We conducted an open-label Phase I prospective clinical study of TMS in patients with symptomatic focal epileptiform discharges and seizures. We enrolled adult patients receiving continuous EEG monitoring with focal status epilepticus or focal periodic discharges and (a) symptoms attributable to these discharges including time-locked focal motor activity, encephalopathy or focal deficits, or concomitant clinical or electrographic seizures emanating from the same brain region or (b) electrographic characteristics associated with brain tissue hypoxia. Patients were only enrolled if there was no intention of the treating clinical team at time of enrollment to add an antiseizure medication. Enrolled patients completed two consecutive days of three 30 min sessions of 1 Hz rTMS spaced 1 hour apart at 100% of resting motor threshold, targeting the site of maximal discharge amplitude or focal seizure onset on a full montage scalp EEG montage. We measured epileptic discharge and/or seizure burden for 24 hours preceding and 24 hours following the treatment.

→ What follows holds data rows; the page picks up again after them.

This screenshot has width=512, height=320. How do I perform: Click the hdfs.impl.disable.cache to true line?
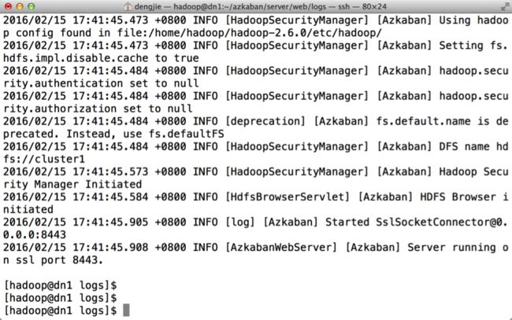(101, 58)
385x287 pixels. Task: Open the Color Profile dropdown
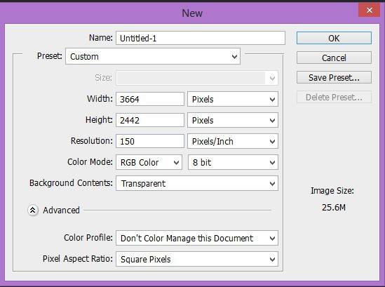197,238
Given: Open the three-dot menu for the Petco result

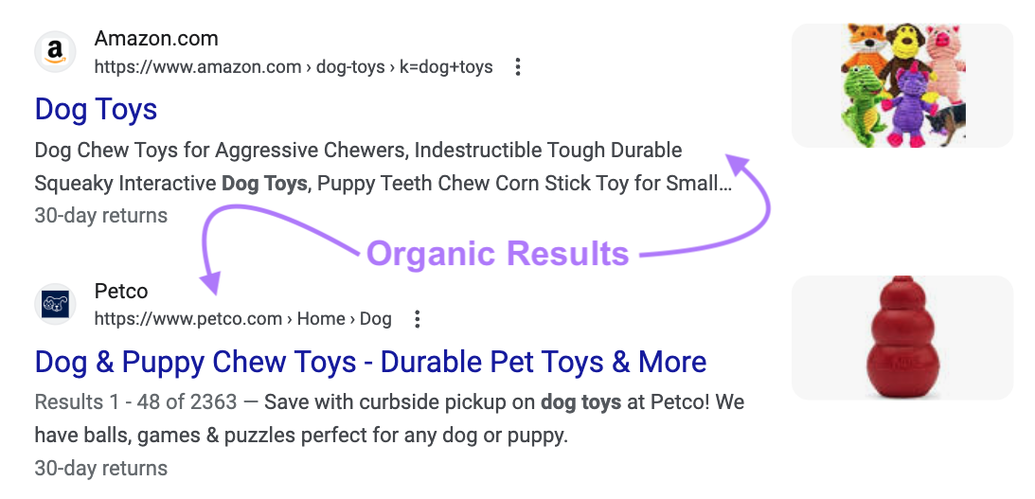Looking at the screenshot, I should [417, 319].
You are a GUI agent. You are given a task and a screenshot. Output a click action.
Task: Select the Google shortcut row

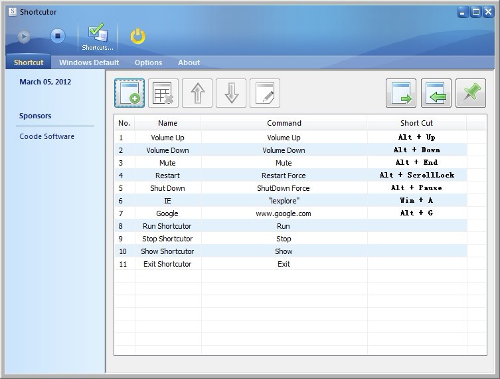(167, 213)
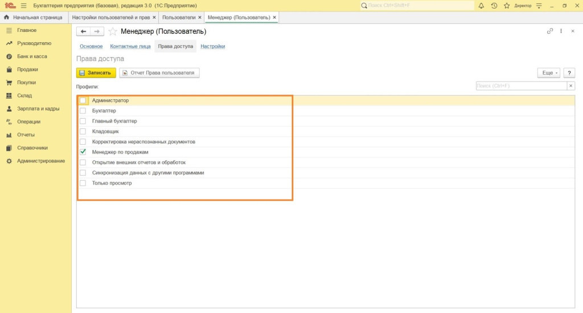Switch to the Пользователи tab
This screenshot has width=583, height=313.
point(178,17)
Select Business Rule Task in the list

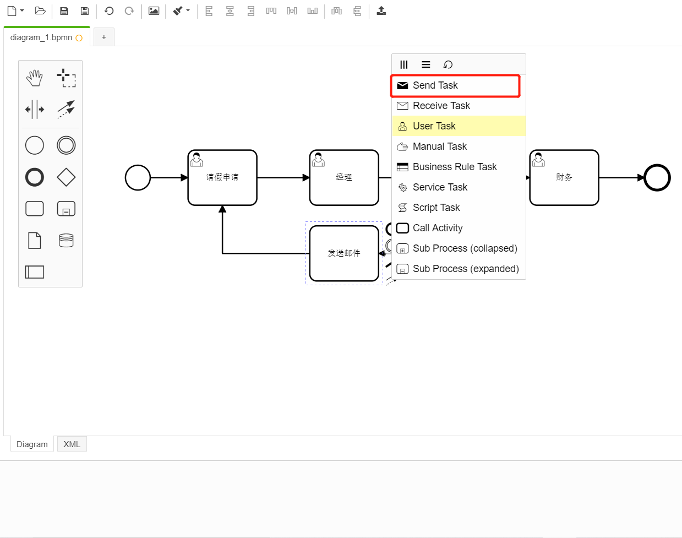tap(454, 166)
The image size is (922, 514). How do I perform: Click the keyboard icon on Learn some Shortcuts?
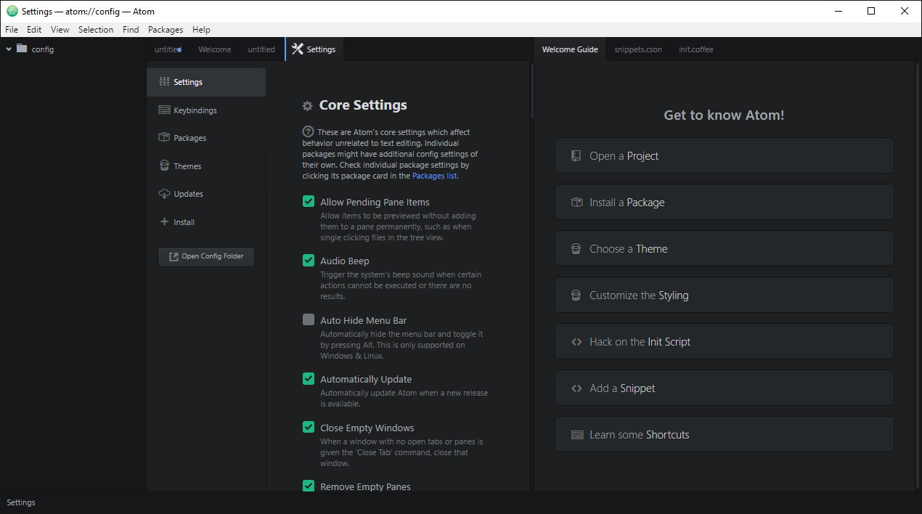[x=576, y=434]
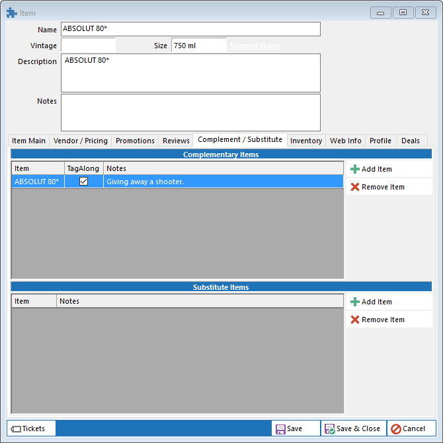Image resolution: width=443 pixels, height=443 pixels.
Task: Click the green plus Add Item icon for Substitute Items
Action: pyautogui.click(x=355, y=302)
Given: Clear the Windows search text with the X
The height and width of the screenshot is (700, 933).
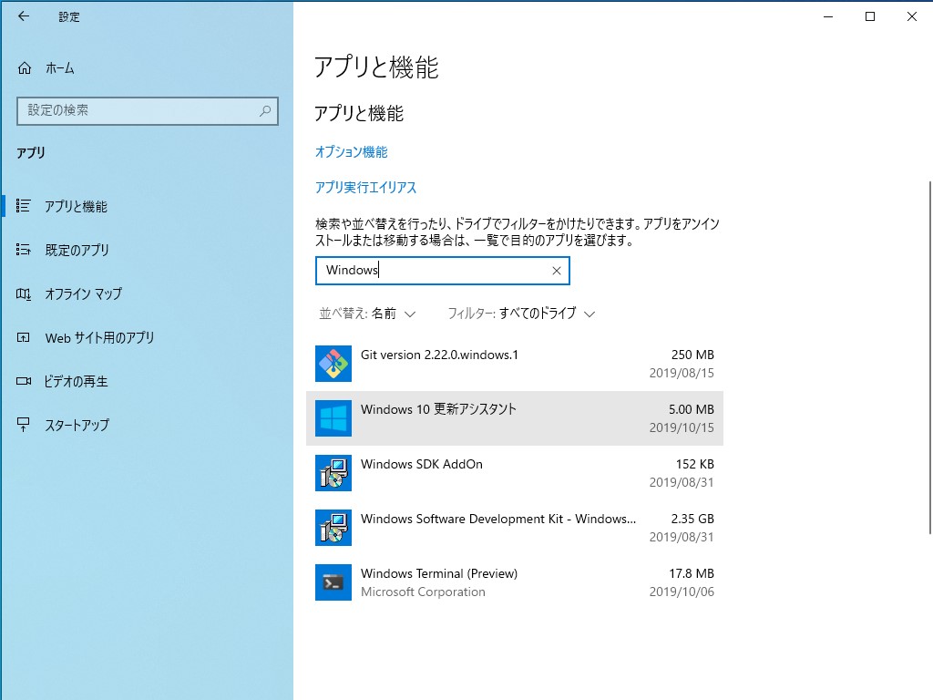Looking at the screenshot, I should pyautogui.click(x=556, y=271).
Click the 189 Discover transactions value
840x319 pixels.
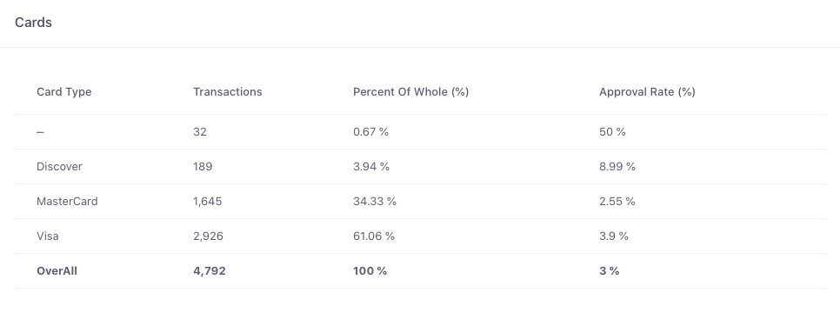(203, 167)
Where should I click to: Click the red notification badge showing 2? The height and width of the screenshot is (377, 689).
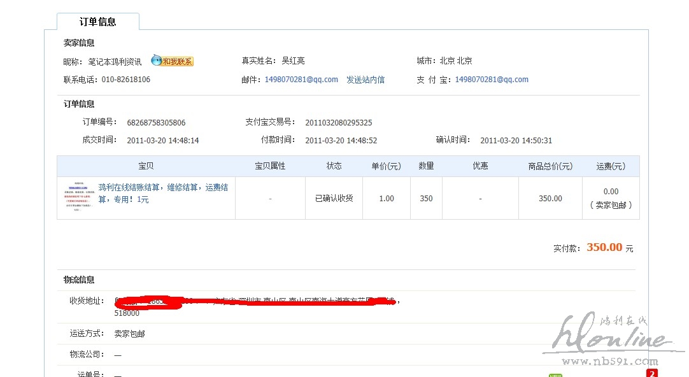point(651,373)
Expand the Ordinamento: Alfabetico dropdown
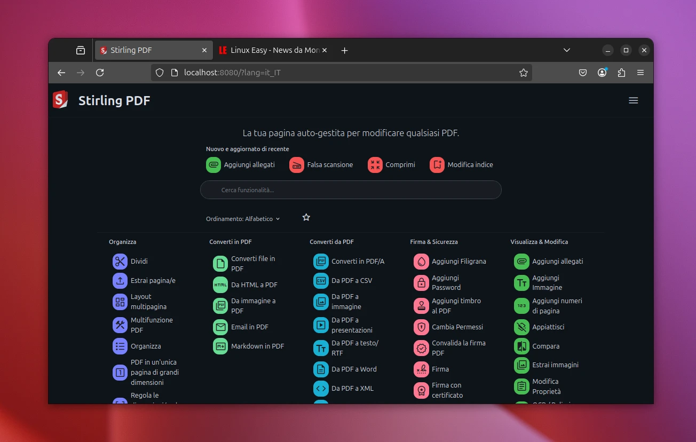Viewport: 696px width, 442px height. (x=243, y=219)
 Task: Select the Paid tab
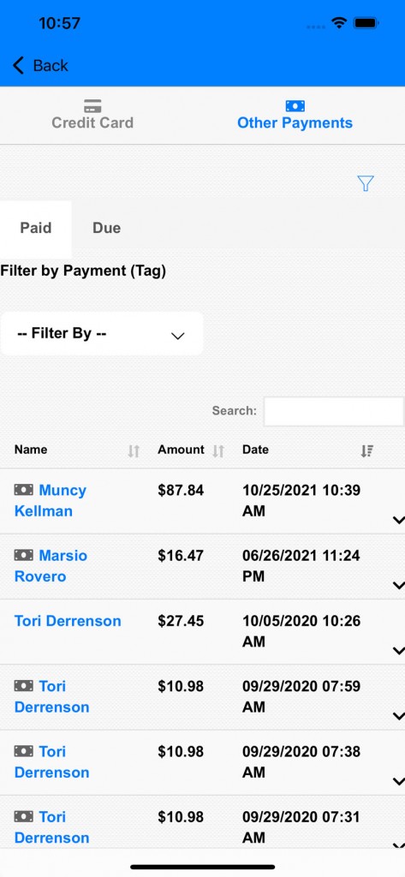coord(36,228)
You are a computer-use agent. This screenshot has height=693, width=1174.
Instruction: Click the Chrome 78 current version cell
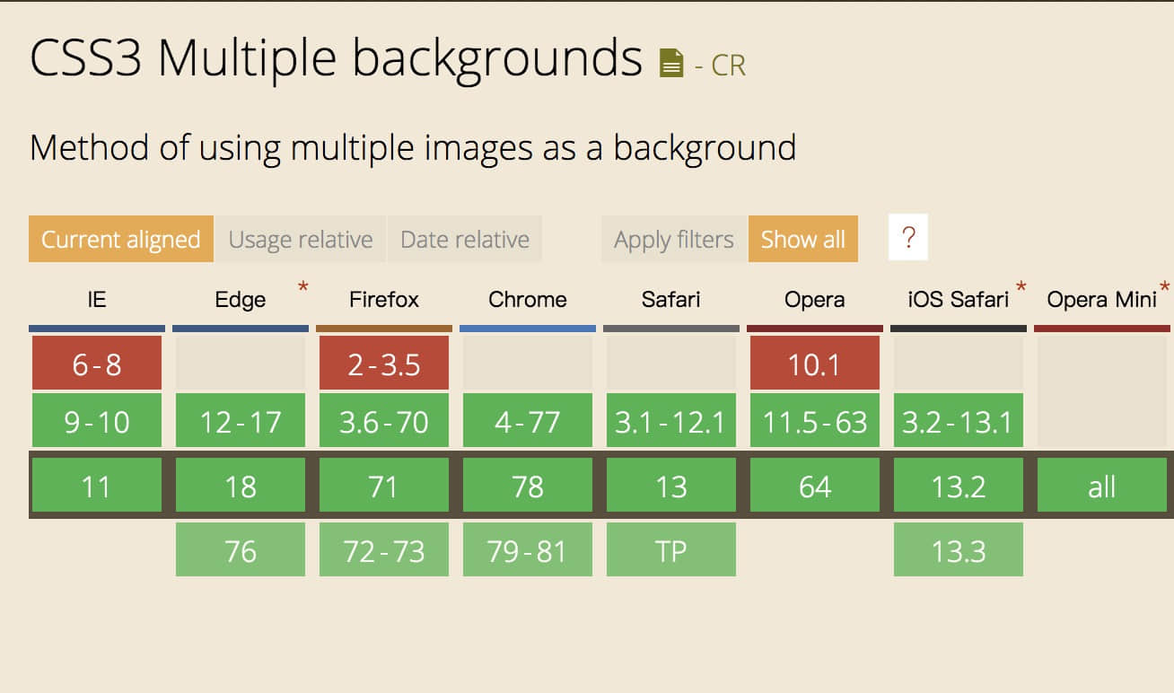click(x=528, y=486)
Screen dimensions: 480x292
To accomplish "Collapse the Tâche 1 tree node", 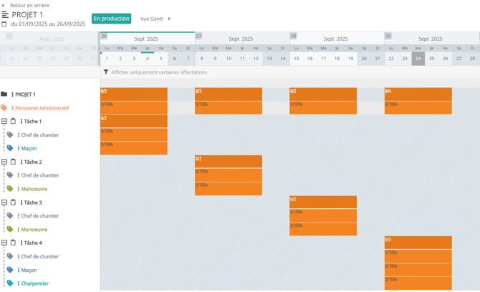I will 4,122.
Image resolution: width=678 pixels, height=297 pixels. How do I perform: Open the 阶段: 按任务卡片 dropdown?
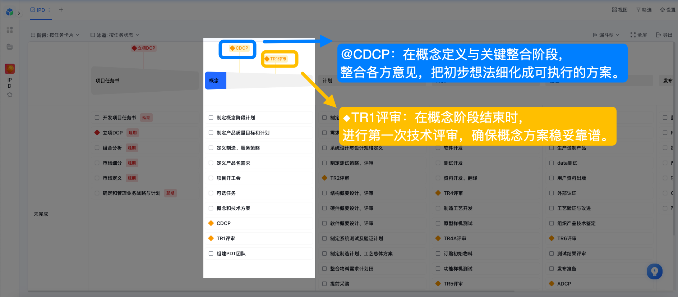tap(55, 35)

Our primary outcome was the proportion of patients able to complete the full protocol and our primary safety outcome was treatment-emergent serious adverse events, as adjudicated by an independent panel. Here, we report an interim analysis of the first 4 patients.

Results

Between November 2022 and March 2024, four patients have been enrolled. The mean +/- SD age was 73 (5.7). 3 of 4 patients (75%) completed the study protocol. One patient had treatment aborted after a single TMS session due to an adverse event (focal electrographic seizure). Independent review concluded this seizure was not clearly caused by the treatment (the patient had been having frequent seizures). Comparing the normalized burden of epileptiform activity 24 hours after compared to before treatment, subject 1 experienced at 42.5% decline in seizures, subject 2 had a 5.9% increase in epileptiform discharges and subject 3 had a 9.1% decline in discharges.

Conclusion
The interim analysis shows that accelerated rTMS treatment may be safe and feasible in patients with refractory focal epileptiform activity.